簡素な荷馬車は思った以上にガタガタと揺れて、快適とは言い難い。けれどそんなことは気にならないくらい、ヒカリの心は浮き立っている。
御者台のすぐ後ろから景色を眺めていたヒカリだったが、地形やら植物やら気になるものがたくさんあって、ついつい前に座る父を質問責めにしていた。そんなヒカリにイベカは優しく答えてくれたのだが、その一つ一つが深い知識に裏打ちされた、的確で淀みない答えだった。

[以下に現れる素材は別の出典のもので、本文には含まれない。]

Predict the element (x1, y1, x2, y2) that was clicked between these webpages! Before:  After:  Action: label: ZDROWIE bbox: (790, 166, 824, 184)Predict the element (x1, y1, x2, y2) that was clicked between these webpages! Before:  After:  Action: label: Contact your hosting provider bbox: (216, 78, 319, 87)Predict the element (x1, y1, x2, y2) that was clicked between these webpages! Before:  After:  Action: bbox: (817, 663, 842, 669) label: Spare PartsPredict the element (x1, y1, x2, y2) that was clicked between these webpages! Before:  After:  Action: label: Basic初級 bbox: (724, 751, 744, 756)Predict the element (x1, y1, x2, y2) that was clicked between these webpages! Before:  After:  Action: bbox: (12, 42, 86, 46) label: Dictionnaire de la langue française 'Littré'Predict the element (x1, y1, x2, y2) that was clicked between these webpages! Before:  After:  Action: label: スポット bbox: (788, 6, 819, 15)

考えてみれば、ヒカリはこうして父と二人きりでじっくりと話をしたことがなかった。
普段聞き役に回ることが多い印象のイベカだが、話してみればやはりあのドットの息子なのだと、今更ながらにヒカリは感心していた。
本当に良い男だなあ、父さんは。
ヒカリはその逞しい背中をぼんやり見つめながら、「企業が欲しがるのはこういう人材なんだよな」などと考えて、思わず苦笑いした。
ヒカリの前世である村上光一は、転職や移動などで職種は何度か変わったが、一番長かったのが人事コンサルタントだった。ざっくり言うと、クライアント企業が求める人材の採用、育成を手伝う仕事だ。
そう言えばそれももう十一年前だもんな
前世の記憶などいっそ無い方が良かったとすら思った事もあったが、あれ程がむしゃらに働いていた事も忘れ掛けていたかと思うと、何だか寂しい気がした。
「ヒカリ?疲れたのか?」
先ほどまで珍しくはしゃいでいたヒカリが、急に老人のような顔をしているのを見てぎょっとしたイベカが、心配そうに声を掛ける。
「え、ううん、あー、っとそうだ、魔獣のことを教えて」
「ヒカリはもうドットから色々聞いているんだろう?」
「うん、でもお父さんの話も聞きたかったの」
確かに魔獣の種類や生態についてドットの話や書物で学んではいたが、村で実際に見たことがあるのはせいぜい一角兎のような小型獣や、食肉として狩られてきた鬼猪くらいだ。
ドットが冒険者として魔獣と相対していたのはかなり前だし、ここ一帯の魔獣の現状についてはイベカの方が詳しいだろう。
ヒカリがそう言うと、
「はは、ヒカリはやっぱり賢いんだなあ」
可愛い娘に「お父さんの話が聞きたい」と言われ、イベカも満更ではないらしい。